-------- AVAILABLE RECORDS

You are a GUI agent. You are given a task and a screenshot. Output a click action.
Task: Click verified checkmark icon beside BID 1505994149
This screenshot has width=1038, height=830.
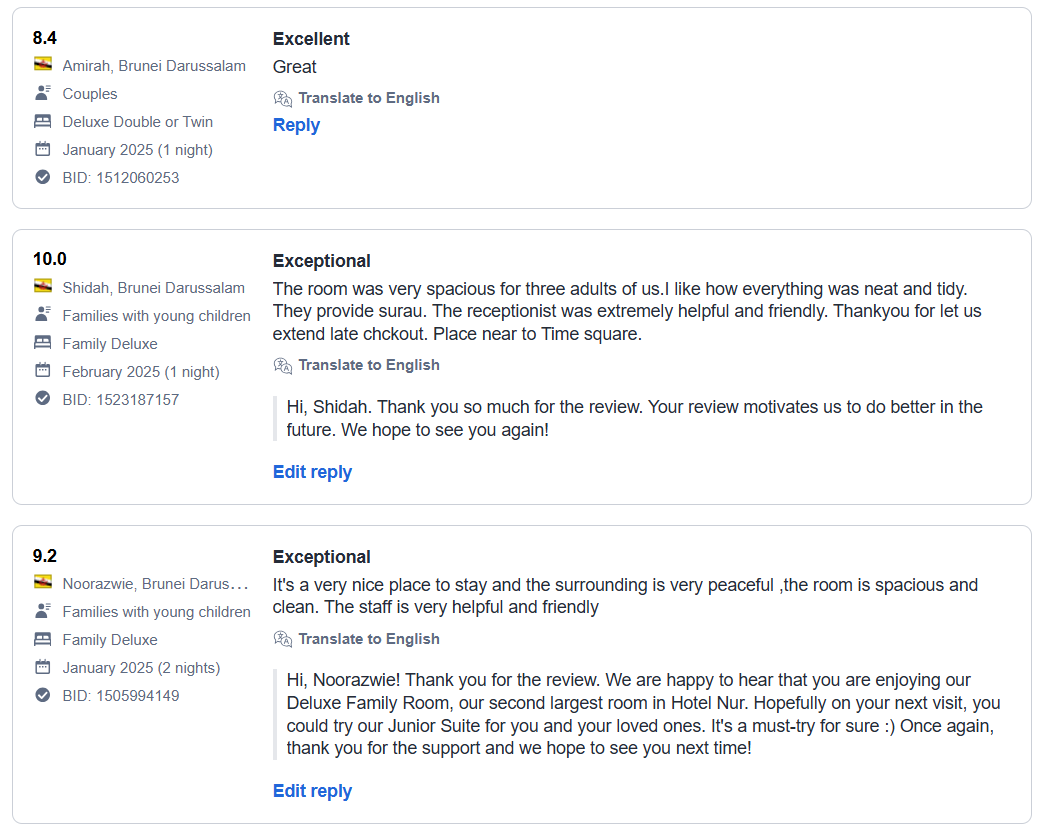(42, 695)
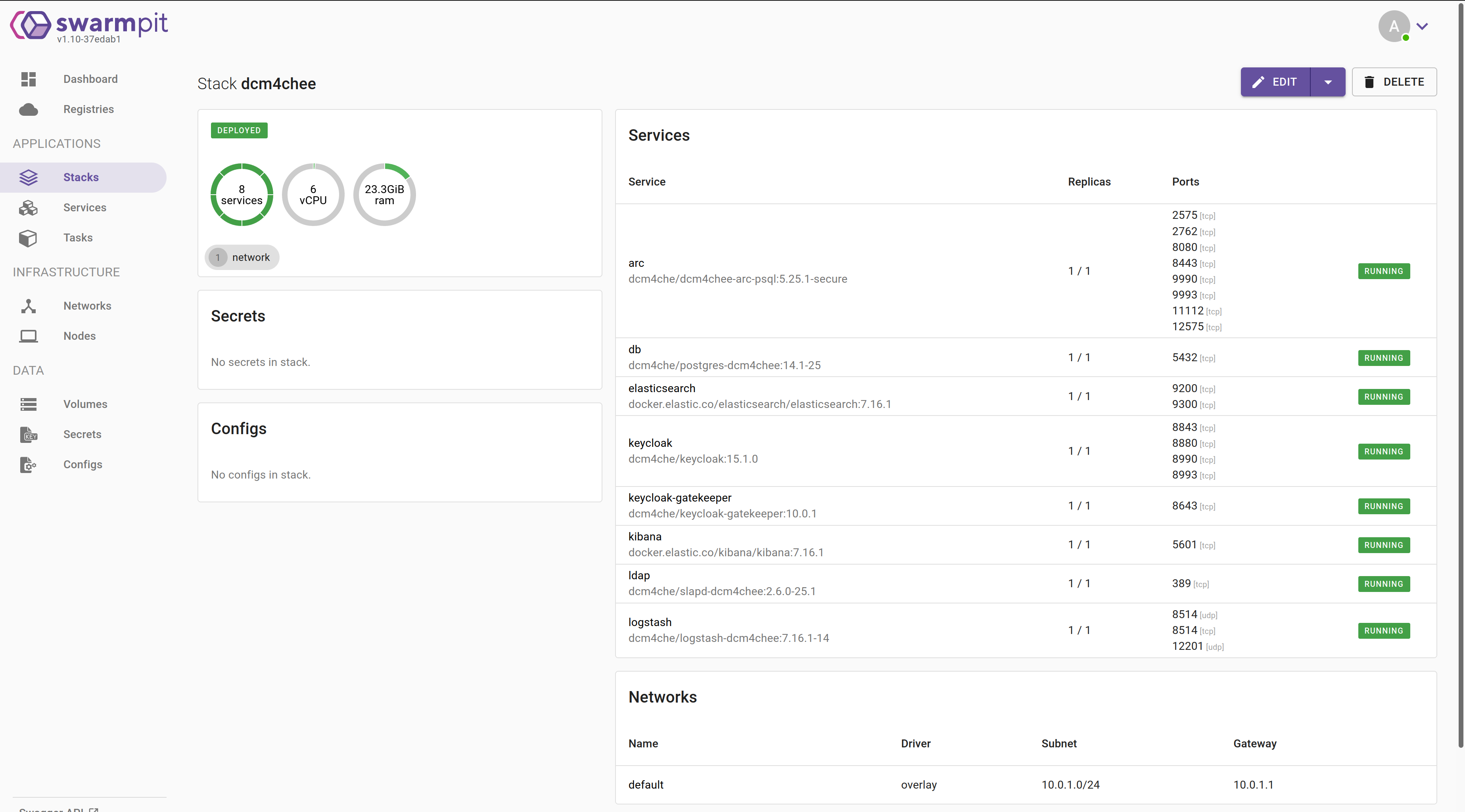The image size is (1465, 812).
Task: Click the Tasks box icon
Action: (29, 237)
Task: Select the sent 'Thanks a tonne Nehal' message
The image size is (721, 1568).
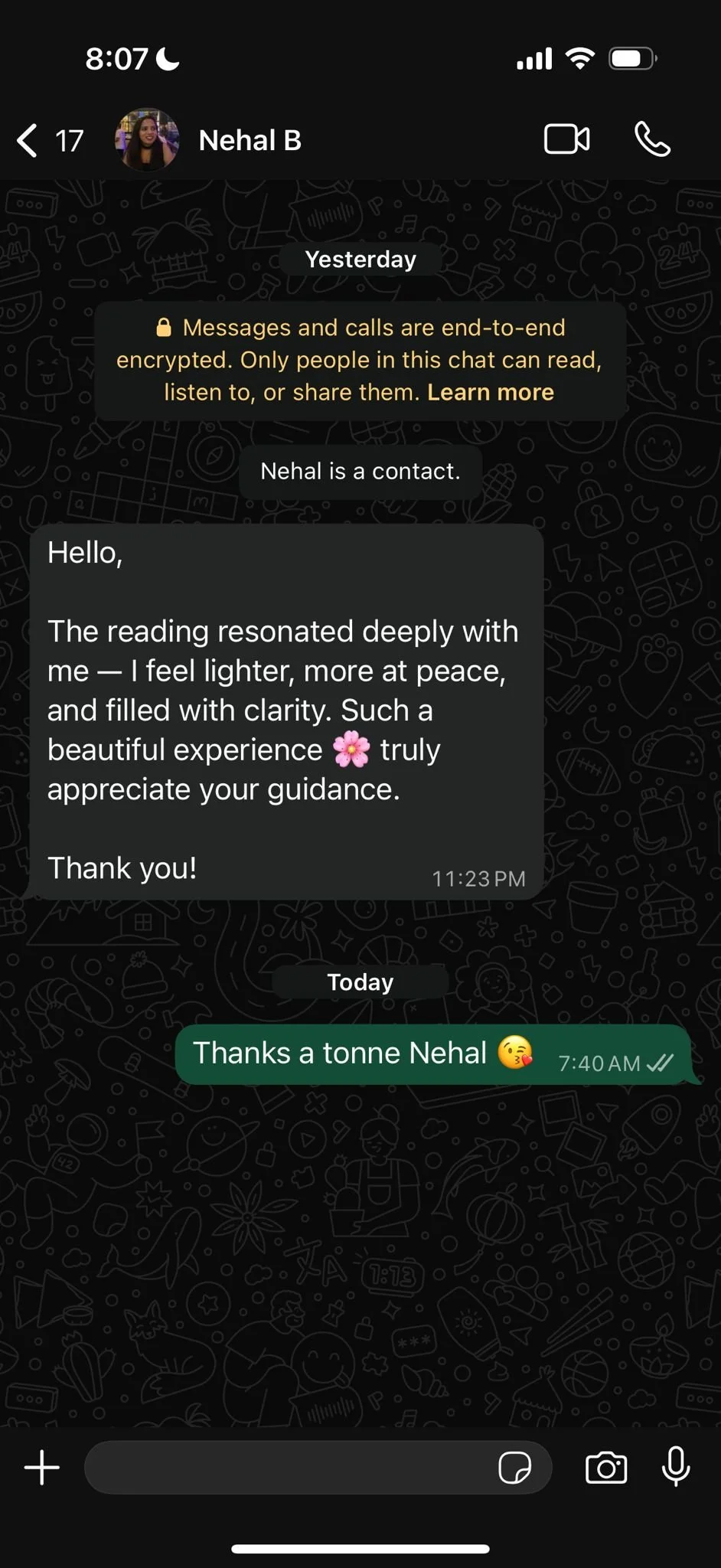Action: pos(433,1054)
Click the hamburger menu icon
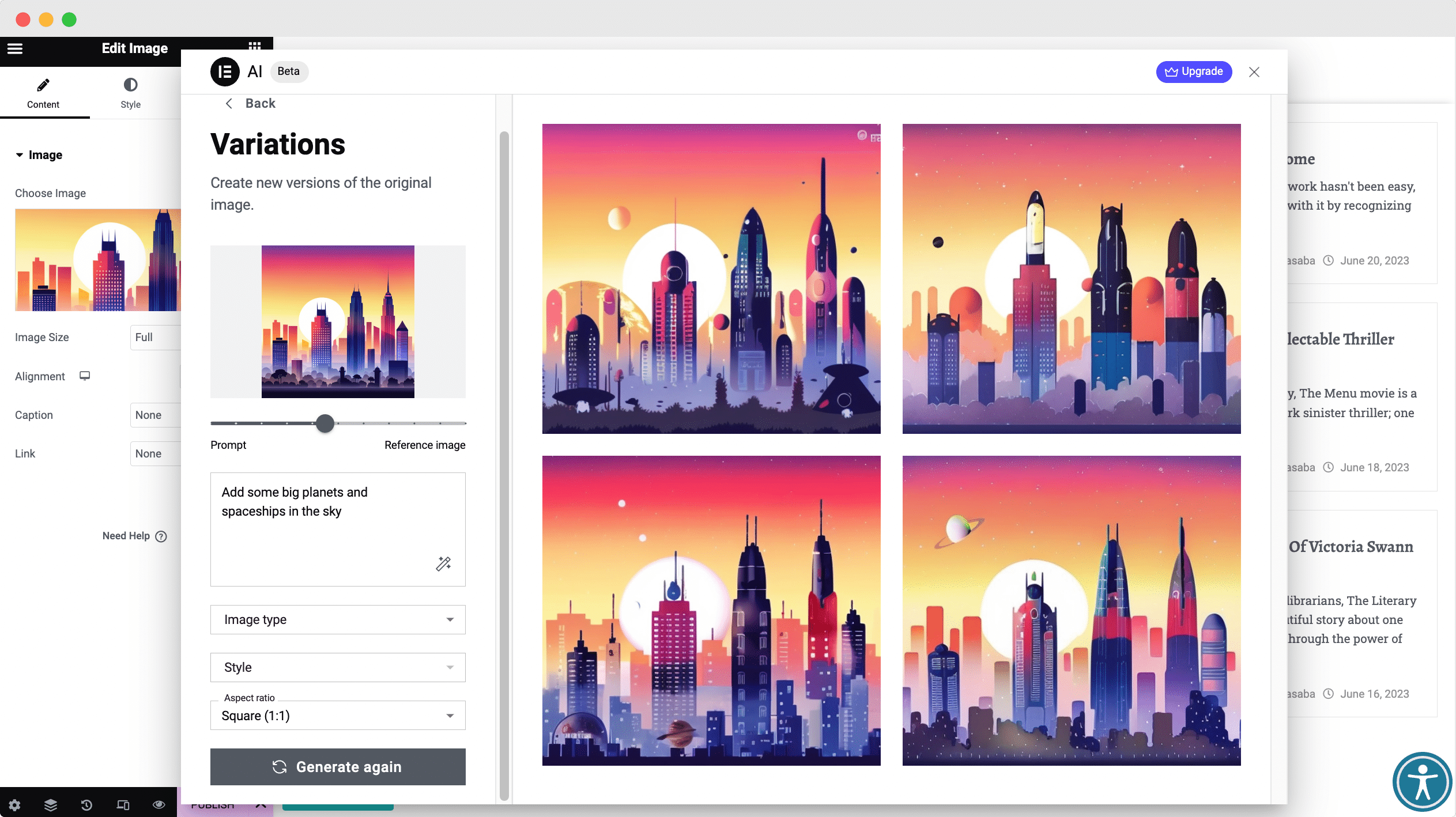Image resolution: width=1456 pixels, height=817 pixels. point(14,48)
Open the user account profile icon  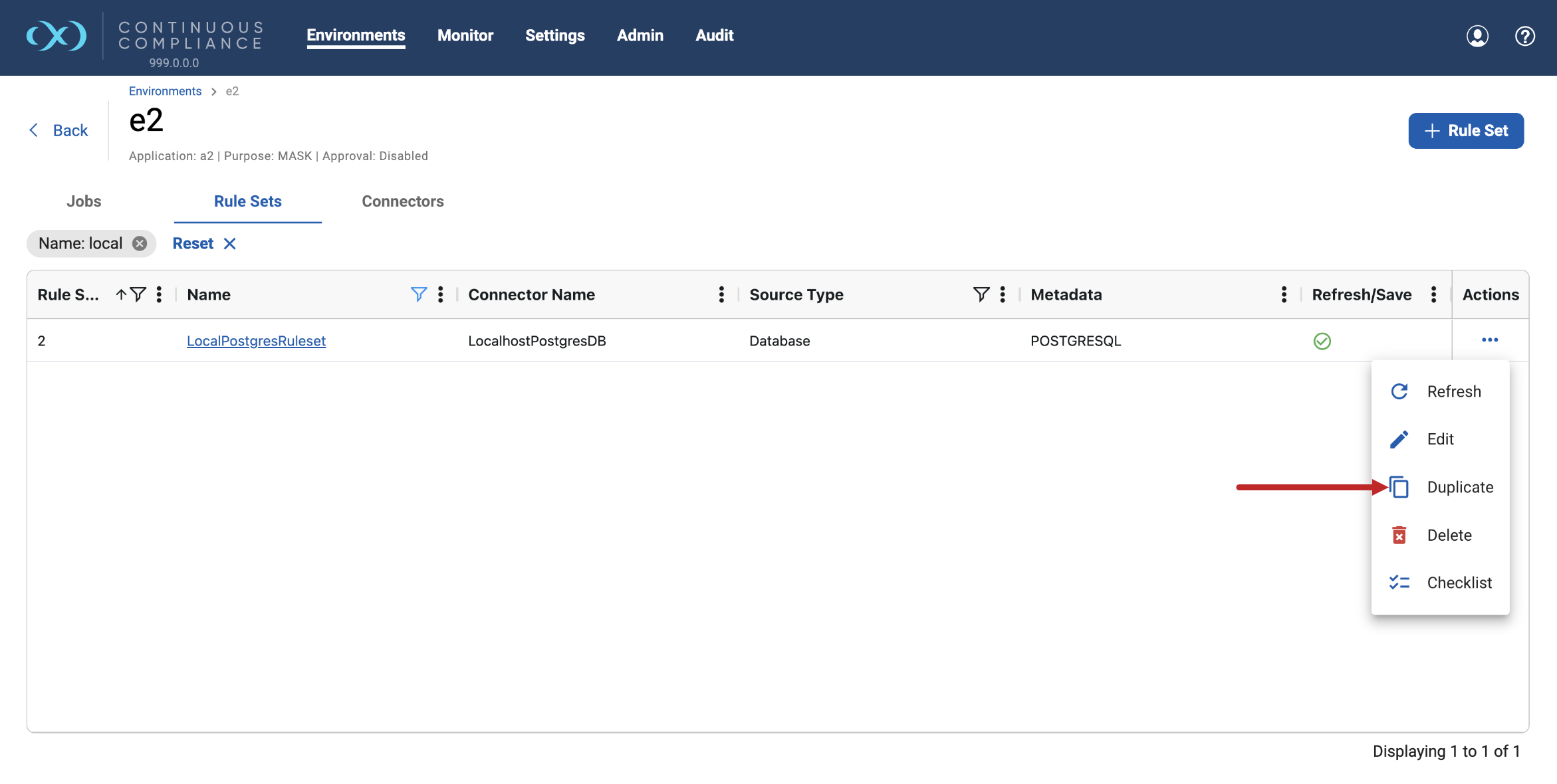point(1477,36)
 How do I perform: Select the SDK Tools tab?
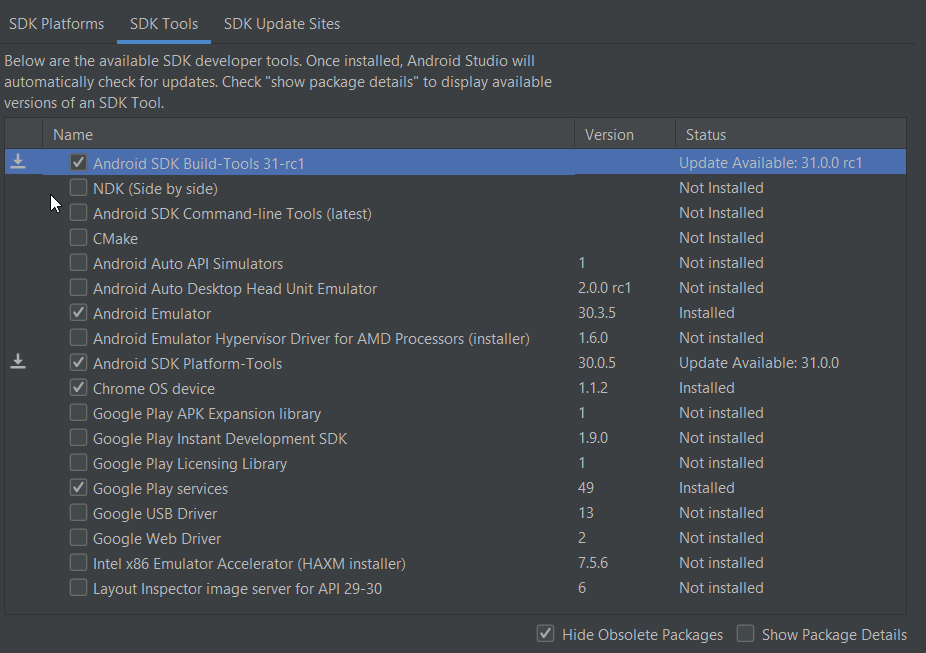point(164,23)
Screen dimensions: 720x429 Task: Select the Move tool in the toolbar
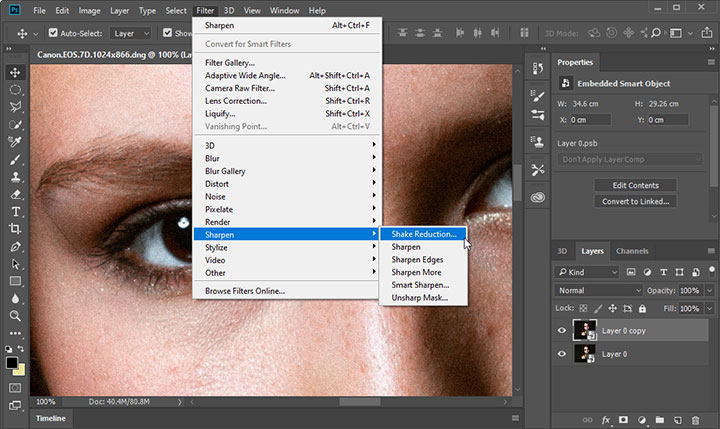(15, 72)
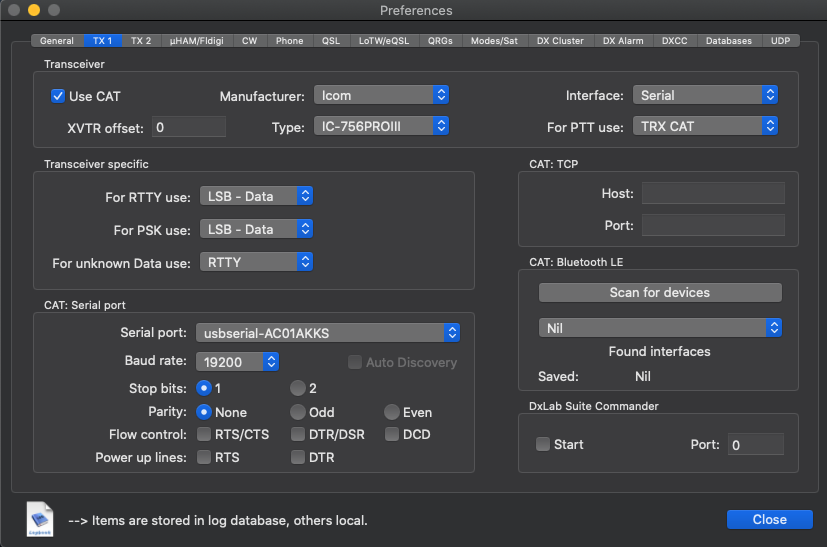Enable RTS/CTS flow control
Image resolution: width=827 pixels, height=547 pixels.
[x=204, y=434]
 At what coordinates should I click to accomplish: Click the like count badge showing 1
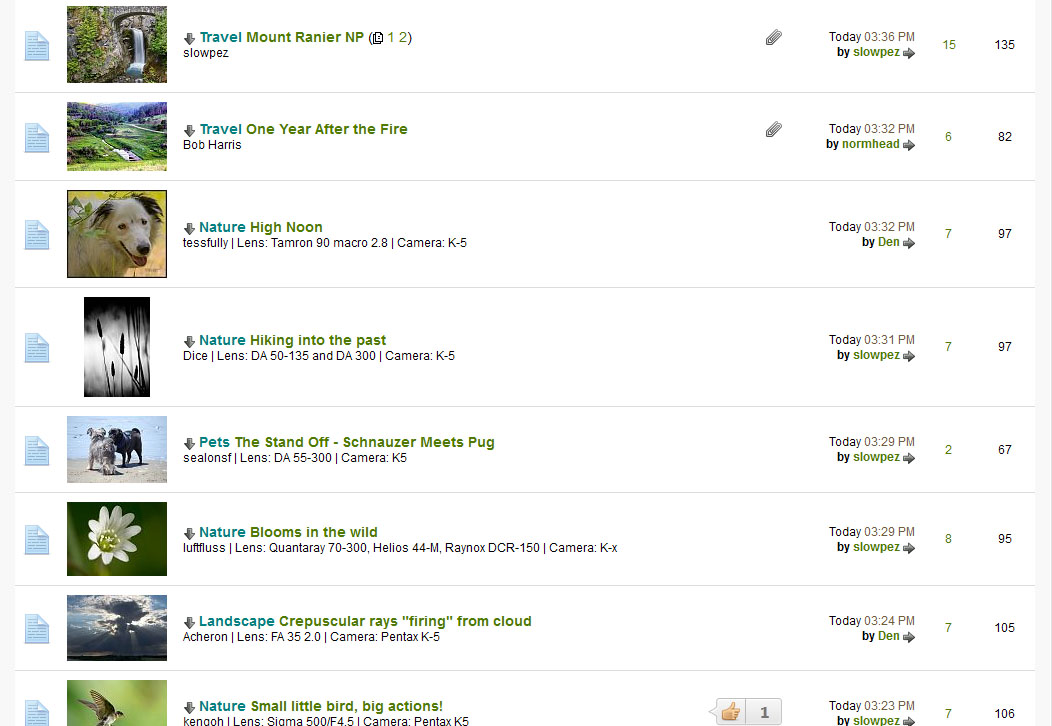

----------------

• **EXERCISE**:
Change "toolbar" to "tool panel" in the material running from the line that contains "Screen dimensions: 720x429" through the end of the material, inclusive, and write those lines out again with everything else unchanged. Leave the pictures out of your answer.

• **EXERCISE OUTPUT**:
Screen dimensions: 720x429 Task: Select the Move tool in the tool panel
(15, 72)
Enable RTS/CTS flow control
Image resolution: width=827 pixels, height=547 pixels.
[x=204, y=434]
 At what coordinates should I click to accomplish: Click the like count badge showing 1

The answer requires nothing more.